How Fastly supported Dunelm to rebuild its website and prioritise the customer experience
Dunelm approached Fastly with the target of taking its business operations to the Edge. In practical terms, this meant prioritising a highly performant, API-first approach, with the target of 100% Infrastructure-as-Code – and giving Fastly 18 months to build this.
The organisation wanted this because legacy infrastructure has several issues that impacted the way Dunelm was able to do business online. Monolithic architecture with single points of failure that was difficult to scale severely limited the business’ flexibility online and made its operations vulnerable to cyber threats.
The first step in achieving this technological shift was to transform the mindset of the teams working at Dunelm. This cultural mindshift meant each team had their priorities altered as they were reoriented towards delivering strong outcomes for the business. It also prioritised a low-code approach, with modular blocks of code built to update across the platform and remove any duplicated code to remove redundancies.
Partnership successes
This approach was hugely valuable as the customer journey through the Dunelm website was prioritised and tested, while observability was placed at the heart of all infrastructure. Additionally, by giving individual teams increased self-serve capabilities, their autonomy and ability to experiment (with guardrails in place) was significantly expanded.
In concrete terms, this partnership resulted in a major streamlining of the way Dunelm’s teams worked. The initial target of 100% Infrastructure-as-Code was hit and automation was implemented as standard practice as widely as possible. Additionally, services and toolings were consolidated, reducing third-party partnerships and greatly increasing efficiency across the board. These changes drastically improved performance, with updates to the Dunelm site now taking minutes, rather than hours and website load speed improving by 978%.
Cybersecurity repositioned as an enabler of innovation
Before Dunelm partnered with Fastly, security was a siloed issue. Ownership of security challenges was unclear, reporting was obscure and there was minimal observability, with inaccessible tools and fundamentals, such as WAF logs, unavailable for viewing.
The priorities for repositioning cybersecurity as a business priority were clear. There needed to be clear ownership and observability of security processes, security as code was implemented to enable to keep costs down and give teams flexibility and a shift left mindset was implemented across the organisation to ensure security was prioritised at the earliest stages of all product development.
Dunelm also reassessed how it responded to cybersecurity breaches as part of this process, removing any individual blame to instead focus on working as a team to resolve any issues. There was, however, still significant positioning work to be done to alter the way teams across Dunelm perceived cybersecurity.

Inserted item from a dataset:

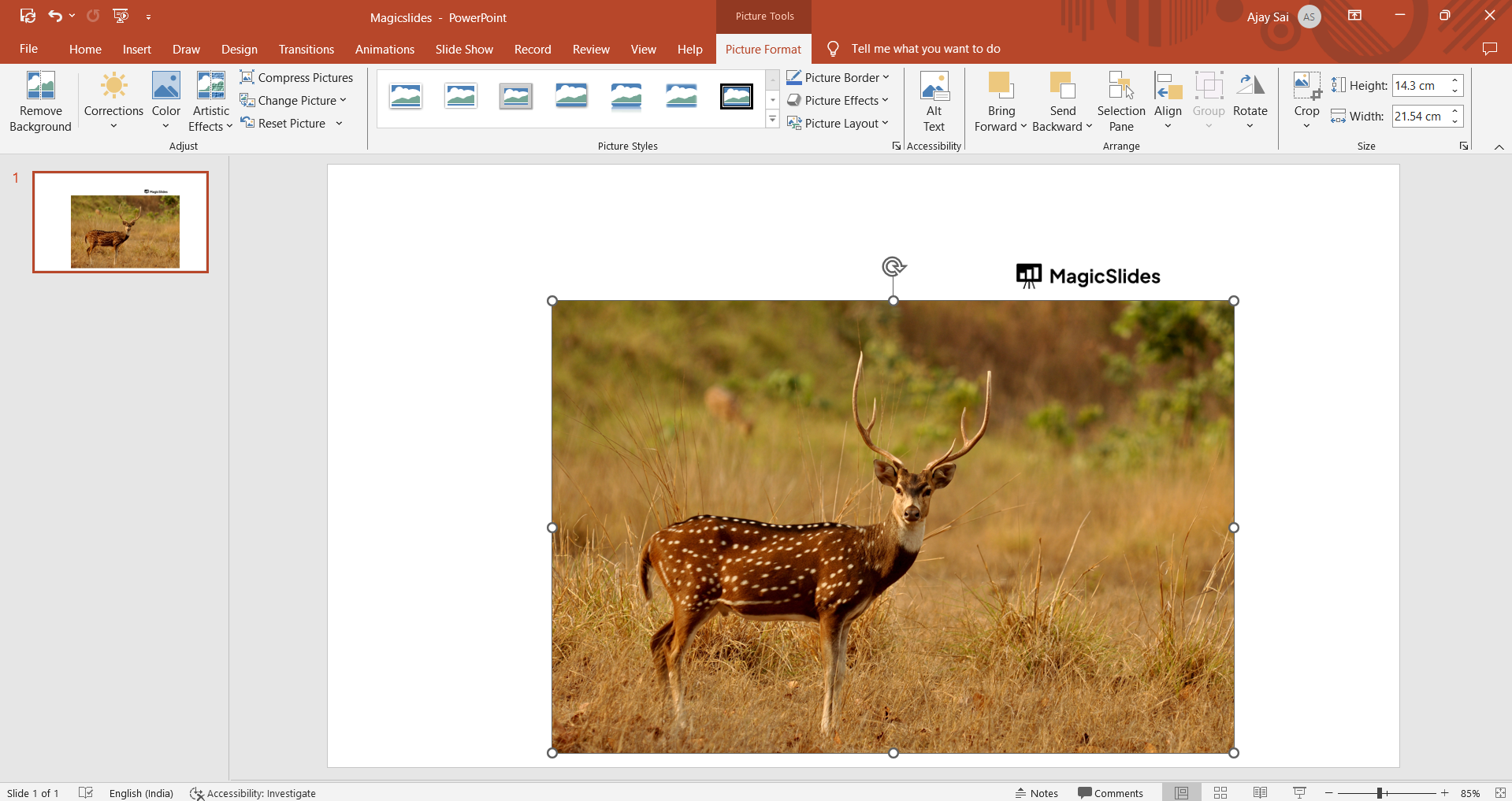Select the slide 1 thumbnail

[121, 222]
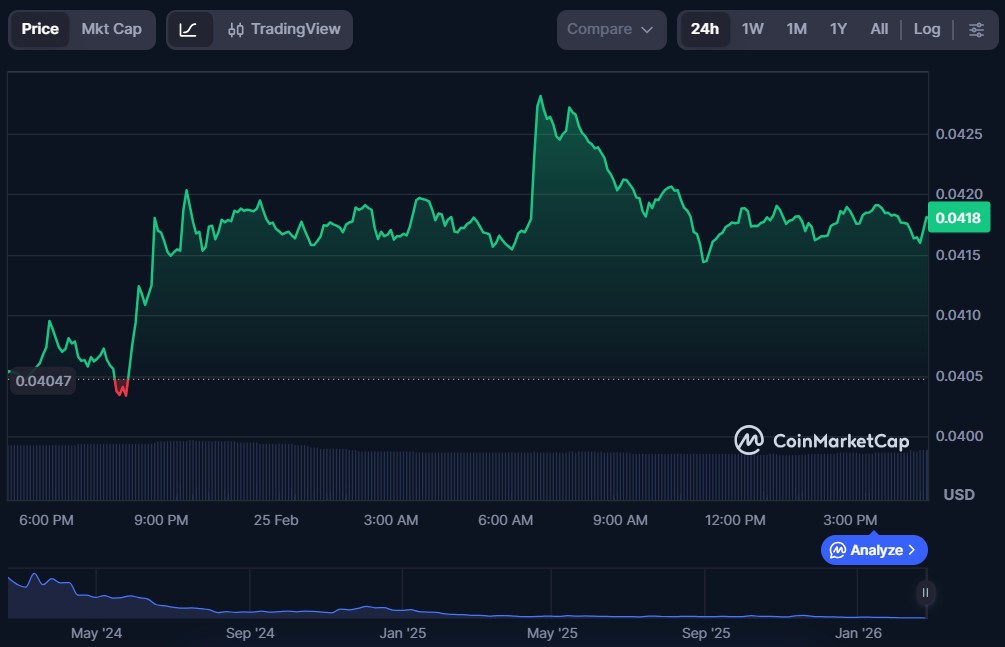Choose the 1Y time range

838,29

To rectify this reputation of cybersecurity blocking innovation, Dunelm launched its Security Champions initiative alongside its Secure Code initiative to position security as an enabler of innovation, encourage discussions and allow teams to showcase their ability to build new products while working in a security compliant way.
Jan Claeyssens, DevSecOps Principal Engineer at Dunelm, discusses the collaboration in more detail and what’s on the horizon.
How has the collaboration with Fastly impacted the overall customer experience – have you received any feedback in the way of this?
For our internal customer base, it has significantly increased our engineering and release capability. Developers can see the code and contribute to our Fastly codebase. We use a cookie-cutter approach to speed up deployment for new services. This approach also still allows for enough flexibility to tailor the configuration to the specific needs of a new microservice, providing the best of both worlds.
For an external customers – no feedback to hand but we know they’ll be pleased with an average of 978% improvement in page load speed on the Dunelm homepage.
How would you now describe your IT capabilities and how does this influence your competency as one of the UK’s leading retailers?
We have created several strategic partnerships with vendors who are at the top of their game in their respective market segments. Combined with our fantastic engineers and the solid technical backbone we have created over the last 5 years this allows us to quickly adapt to a variety of economic challenges and be in control of our own future.
What’s in store for Dunelm’s digital future?
We will continue to focus on further strengthening our product mastery, developing and enhancing our stores and digital channels, building out our marketing ecosystem, in order to create an even better experience for our customers.